The Financial Value of Brands Continues to Rise
Brands continue to grow in value, according to the analyses in Millward Brown‘s most recent BrandZ Top 100 Most Valuable Global Brands report.
Although I maintain my previously-expressed concerns with all brand valuation methodology — whether it is Interbrand’s Best Global Brands, BrandFinance Global 500, or Millward Brown’s BrandZ — the dollar values they report are helpful on relative basis and the analyses that accompany the rankings usually reveal important trends in brand-building. Millward Brown’s report this year conveyed a treasure trove of brand insights and developments.
The seven brand trends that stood out to me the most are:
- Strong brands continue to produce quantifiable financial value. Millward Brown shows that in the last 10 years, the BrandZ Strong Brands portfolio (the strongest brands in the BrandZ Top 100 Most Valuable Global Brands list) has increased in value by 102.6%. In contrast, the MSCI World Index, a weighted index of global stocks, has appreciated by only 30%. That means, if you were to have invested $100 in the BrandZ portfolio 10 years ago, it would be worth $203 today vs. $130 if you had invested in the MSCI.
- Facebook remains a powerful force. Its brand value almost doubled from $35.7 billion in 2014 to $71.1 billion in 2015 — and that increase was on top of a 68% rise a year earlier. Facebook led the top year-over-year risers thanks to key acquisitions such as What’sApp that kept the brand relevant with younger users, an improved mobile presence, and advertising sales growth.
- Fast food is on the rise. The fast food category led all categories in brand value growth over the past decade, with an increase of 252%. (The next biggest gainer was beer at 183%). This increase was driven in part by newer, innovative brands, like Panera and Chipotle, which was not in the fast food category ranking in 2006 when the BrandZ Global Top 100 Brand report launched. Millward Brown also attributed the 10-year industry growth trend to McDonald’s grew significantly in the 00’s and still managed to rank in the top 10 in 2015 (despite dropping from $85.7 billion in 2014 to $81.1 billion).
- Technology now rules the brand roost. Four of the BrandZ Global Top 5 most valuable brands in 2015 are in technology — Apple, Google, Microsoft, and IBM. And five of the 10 Top Riser brands — Apple, AT&T, Verizon, Google, and SAP — come from the technology or telecom providers categories. Driven by Apple’s leadership, the influx of mostly-tech Chinese brands, and B2B tech brands that showed financial improvement following several years of transitioning complicated global enterprises to the cloud, technology’s ascendance to Top 10 domination came at the expense of banks, cars, and retail.
- Asian brands — specifically those from China — have become legitimate players in the brand world. Ten years ago only one Chinese brand ranked among the BrandZ Global Top 100 – China Mobile, a state-owned telecoms provider. Today 14 Chinese brands are on the list. The Chinese e-commerce brand Alibaba entered the BrandZ Top 100 for the first time in 2015, starting in first place in the retail category.
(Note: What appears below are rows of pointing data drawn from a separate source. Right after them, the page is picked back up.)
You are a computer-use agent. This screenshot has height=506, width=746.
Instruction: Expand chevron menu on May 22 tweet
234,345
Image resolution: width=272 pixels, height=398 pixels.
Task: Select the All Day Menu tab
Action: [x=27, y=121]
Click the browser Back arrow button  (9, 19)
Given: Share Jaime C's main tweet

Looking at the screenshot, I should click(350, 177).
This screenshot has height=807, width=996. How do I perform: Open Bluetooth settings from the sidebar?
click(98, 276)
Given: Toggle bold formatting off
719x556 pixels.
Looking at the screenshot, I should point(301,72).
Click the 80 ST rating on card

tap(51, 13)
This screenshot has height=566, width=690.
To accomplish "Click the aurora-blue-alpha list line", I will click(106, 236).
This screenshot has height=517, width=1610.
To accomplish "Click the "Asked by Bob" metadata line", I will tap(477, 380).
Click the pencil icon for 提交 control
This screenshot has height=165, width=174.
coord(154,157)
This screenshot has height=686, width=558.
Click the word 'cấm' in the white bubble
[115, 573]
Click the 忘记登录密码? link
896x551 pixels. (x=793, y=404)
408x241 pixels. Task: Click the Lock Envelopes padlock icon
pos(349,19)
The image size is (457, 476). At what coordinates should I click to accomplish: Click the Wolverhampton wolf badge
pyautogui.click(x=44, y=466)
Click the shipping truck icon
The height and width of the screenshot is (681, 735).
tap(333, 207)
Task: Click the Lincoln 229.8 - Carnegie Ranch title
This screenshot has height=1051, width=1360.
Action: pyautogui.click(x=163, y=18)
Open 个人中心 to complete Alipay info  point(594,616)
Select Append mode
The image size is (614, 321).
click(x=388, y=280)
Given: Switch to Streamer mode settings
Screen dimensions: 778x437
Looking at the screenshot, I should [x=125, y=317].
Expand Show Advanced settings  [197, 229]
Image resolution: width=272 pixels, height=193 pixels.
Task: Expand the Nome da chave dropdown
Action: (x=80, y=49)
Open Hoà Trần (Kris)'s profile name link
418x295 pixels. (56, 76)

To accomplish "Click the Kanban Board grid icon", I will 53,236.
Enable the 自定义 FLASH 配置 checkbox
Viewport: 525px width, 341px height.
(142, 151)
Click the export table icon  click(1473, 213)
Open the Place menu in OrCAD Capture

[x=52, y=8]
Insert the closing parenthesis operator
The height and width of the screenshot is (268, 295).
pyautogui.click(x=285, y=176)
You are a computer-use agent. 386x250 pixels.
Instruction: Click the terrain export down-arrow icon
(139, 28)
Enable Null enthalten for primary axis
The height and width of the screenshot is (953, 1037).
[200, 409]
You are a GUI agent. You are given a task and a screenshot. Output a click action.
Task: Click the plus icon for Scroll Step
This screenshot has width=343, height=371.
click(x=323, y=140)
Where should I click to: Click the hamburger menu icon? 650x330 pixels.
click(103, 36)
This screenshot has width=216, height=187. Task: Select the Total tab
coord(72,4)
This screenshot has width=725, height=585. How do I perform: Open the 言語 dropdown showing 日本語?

- Brand salience — the ability of a brand to come to mind spontaneously — has grown in importance in driving brand power. According to the consumer surveys that Millward Brown conducted in conjunction with its brand valuation analysis, the top brands in 2015 are rated lower than in past years for being Different (unique and trend-setting in a positive way) and Meaningful (fulfills consumer needs in relevant ways), but higher for being Salient. The firm attributed this dynamic to the evolving composition of the Top 100 brand list, with newcomers scoring higher than dropout brands. It may also simply reflect that meaningful differentiation has become more difficult to achieve, but iconic brands still manage to stand out.
- Brand-building efforts focused on brand positioning and identity produce greater returns than advertising alone. Brand consultancies The Partners and Lambie-Nairn collaborated with Millward Brown to study how brand-building activities drive growth in brand value. Their analysis found that superior brand value and the greatest brand value growth occur when brands deliver the combination of a unique and compelling core proposition, a distinctive brand identity, and great advertising. Brands that scored highly on all three criteria over the last 10 years produced brand value growth on average of 168%. But when consumers perceive a brand to have great advertising but a weaker proposition and identity, brand value grew only 27%.
The report contains more provocative insights about
- differentiation
- innovation
- brand purpose
I encourage you to take a look at it.